Revelaciones (III)

Las últimas palabras de Crisannia la habían dejado paralizada. Sabía que lo ocurrido no había sido producto de su imaginación, era imposible; el miedo atroz, la agonía indescriptible, la sensación de que le arrancaban su ser. Todo ello había sido tan vívido, tan dolorosamente real.
Aún sentía en su cuerpo el eco de todo aquello, el sudor frío empapándole la nuca, el temblor que apenas podía controlar, el agotamiento que la invadía. Como pudo consiguió hacer acopio de fuerzas y se incorporó contra el cabezal de la cama, más en un vano intento de alejarse de su interlocutora que en un gesto por buscar mayor comodidad, y la miró con verdadero terror.
Le costó centrar la vista en la figura que, frente a los pies de la cama, caminaba con parsimonia con las manos a la espalda. Unas manos finas, recordaba haberlas visto de cerca poco antes, pero no percibía en ellas el paso de los años como la vez anterior; al contrario, parecía como si hubiesen recuperado la juventud perdida tiempo atrás.
—¿Sabes? —rompió Crisannia el silencio—, en realidad nos parecemos más de lo que crees. Al igual que la tuya, mi madre también se sacrificó por mí. Durante toda mi vida he tenido que llevar esa pesada carga en mis hombros. Y te puedo asegurar que no ha sido fácil.
Detuvo su caminar y volvió a sentarse en la cama mientras Mei, en el otro extremo de la misma, hacía todo lo posible para apartarse de ella.
—Ni siquiera la conocí —dijo con amargura, ignorando la reacción que había provocado.
Durante unos instantes ambas permanecieron inmóviles. La una cabizbaja, en apariencia absorta en sus pensamientos, la otra atrapada en una situación de la que no sabía cómo escapar. Entonces Crisannia alzó la vista, miró a Mei directamente, y se descubrió.
Mei intentó girar la cabeza, apartar la mirada. Ya no quería saber qué se ocultaba bajo aquella capucha, no quería volver a pasar por lo sufrido minutos atrás. Pero quedó atrapada por aquellos ojos.

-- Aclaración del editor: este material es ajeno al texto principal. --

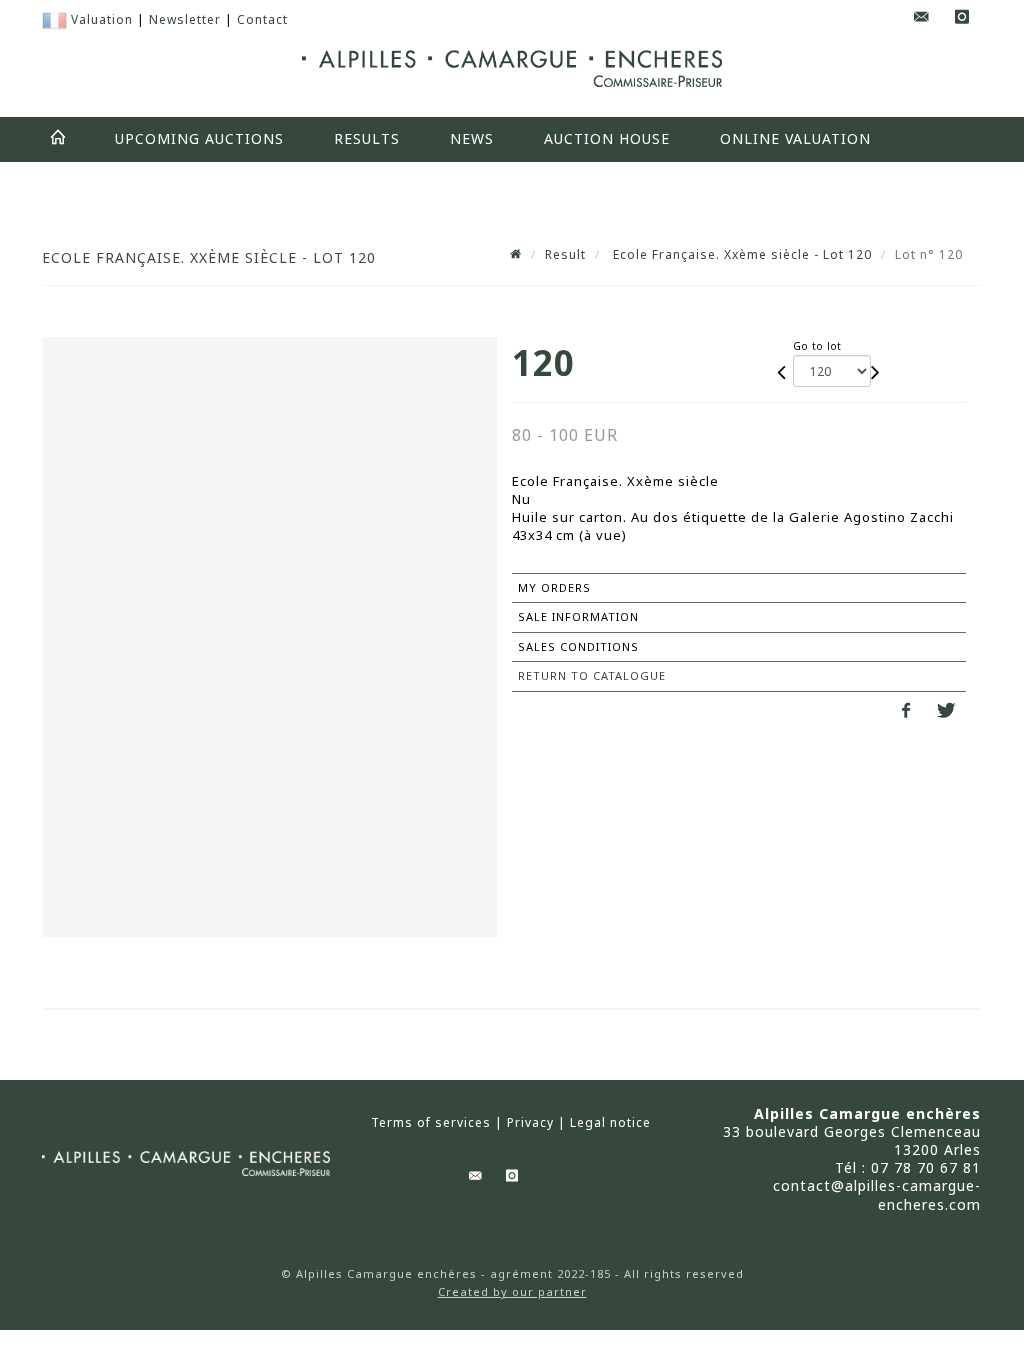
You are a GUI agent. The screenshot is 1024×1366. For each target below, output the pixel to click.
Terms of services (431, 1123)
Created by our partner (512, 1291)
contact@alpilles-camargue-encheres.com (877, 1194)
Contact (262, 19)
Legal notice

Sin saber cómo la invadió una extraña sensación de confort, una tranquilidad que contrastaba con la agitación anterior. El cabello, negro como ala de cuervo, apenas le llegaba a los hombros; los rasgos finos de aquel rostro la transportaron a otra época, a otros recuerdos que no sabía siquiera si eran suyos; pero fueron sus ojos los que robaron toda su atención, haciendo que todo lo demás quedase en el olvido.

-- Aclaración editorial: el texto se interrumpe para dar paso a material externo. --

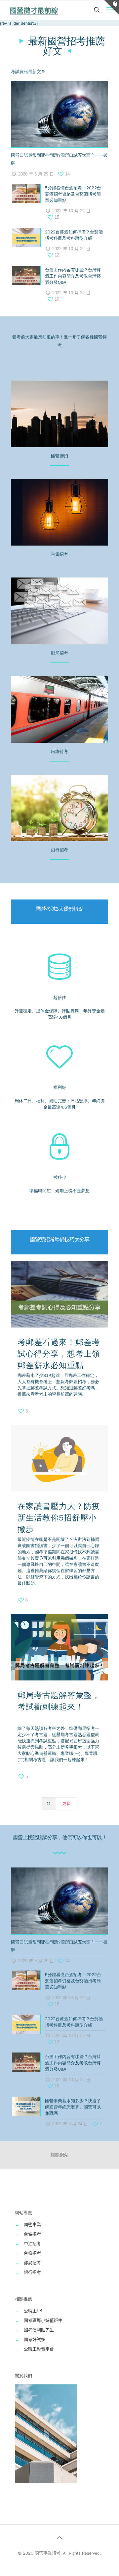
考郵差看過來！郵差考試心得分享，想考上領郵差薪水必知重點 (59, 1353)
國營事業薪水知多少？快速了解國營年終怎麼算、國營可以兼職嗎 (73, 2107)
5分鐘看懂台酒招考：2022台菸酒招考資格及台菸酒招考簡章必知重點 (73, 194)
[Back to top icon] (59, 2538)
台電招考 (32, 2234)
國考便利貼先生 (39, 2329)
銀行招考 (32, 2272)
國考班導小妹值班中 (43, 2320)
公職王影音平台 (39, 2349)
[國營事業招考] (34, 10)
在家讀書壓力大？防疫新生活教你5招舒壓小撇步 (59, 1517)
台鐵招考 (32, 2253)
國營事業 (32, 2224)
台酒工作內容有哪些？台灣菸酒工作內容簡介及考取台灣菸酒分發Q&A (73, 276)
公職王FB (33, 2310)
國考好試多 (34, 2339)
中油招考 (32, 2243)
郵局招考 (32, 2262)
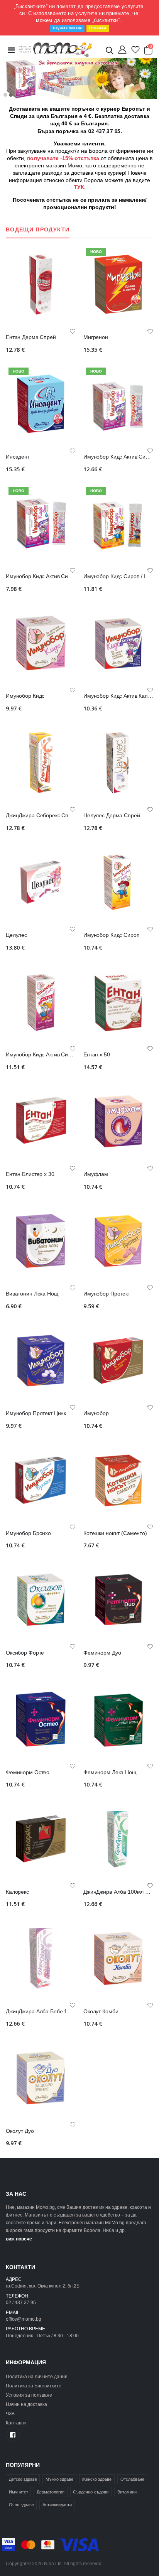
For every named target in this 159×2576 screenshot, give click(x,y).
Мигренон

Unos ojos completamente blancos, sin pupila o marca alguna, atrayentes y de una profundidad desmesurada. El embrujo la absorbió y quedó a merced de ellos, desnuda, indefensa. Sólo un parpadeo, una fractura en la línea de visión directa, la devolvió a la realidad, le permitió volver a sí misma el tiempo suficiente para conseguir bajar la vista.

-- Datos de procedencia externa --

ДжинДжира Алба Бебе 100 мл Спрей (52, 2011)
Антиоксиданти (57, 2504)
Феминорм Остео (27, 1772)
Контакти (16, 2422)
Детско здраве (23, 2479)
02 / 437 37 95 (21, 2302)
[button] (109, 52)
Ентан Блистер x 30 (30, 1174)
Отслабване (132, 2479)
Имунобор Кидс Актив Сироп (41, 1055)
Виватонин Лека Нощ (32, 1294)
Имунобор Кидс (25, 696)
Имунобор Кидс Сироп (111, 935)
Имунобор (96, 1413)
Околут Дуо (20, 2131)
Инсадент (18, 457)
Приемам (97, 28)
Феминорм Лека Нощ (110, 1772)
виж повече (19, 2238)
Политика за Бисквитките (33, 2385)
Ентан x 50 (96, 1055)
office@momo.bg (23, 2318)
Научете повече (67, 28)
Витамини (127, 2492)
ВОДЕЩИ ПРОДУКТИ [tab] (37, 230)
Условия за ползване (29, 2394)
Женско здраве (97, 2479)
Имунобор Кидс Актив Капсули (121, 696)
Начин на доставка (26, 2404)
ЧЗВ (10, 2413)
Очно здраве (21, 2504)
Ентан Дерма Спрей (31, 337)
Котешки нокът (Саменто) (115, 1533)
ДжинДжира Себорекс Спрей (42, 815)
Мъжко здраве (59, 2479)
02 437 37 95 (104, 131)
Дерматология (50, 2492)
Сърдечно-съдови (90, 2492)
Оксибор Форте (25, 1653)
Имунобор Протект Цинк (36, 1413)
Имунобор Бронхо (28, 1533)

—Te acostumbrarás —afirmó Crisannia—, sólo necesitas algo de tiempo. Aunque Yamiko siempre decía que se sentía escudriñada por dentro cada vez que la miraba.
—¿Mi madre? —preguntó dubitativa.
—Sí, tu madre. Hace algún tiempo te dije que no eras una konomi cualquiera. La primera vez ha sido doloroso, desgarrador, lo he sentido al igual que tú; pero has podido mirarme a los ojos. Durante muchos años, sólo Yamiko pudo hacerlo; tenía que saber si tú habías heredado su don.
—¿Su don?
—Sí, ella tenía algo especial, aunque nunca supe qué. Sea lo que sea he comprobado que tú también lo tienes.
—¿Y qué habría pasado si yo no lo hubiese tenido?
Crisannia tardó unos segundos en responder; pero al final lo hizo, enfatizando cada sílaba.
—De no haber sido así, habrías muerto.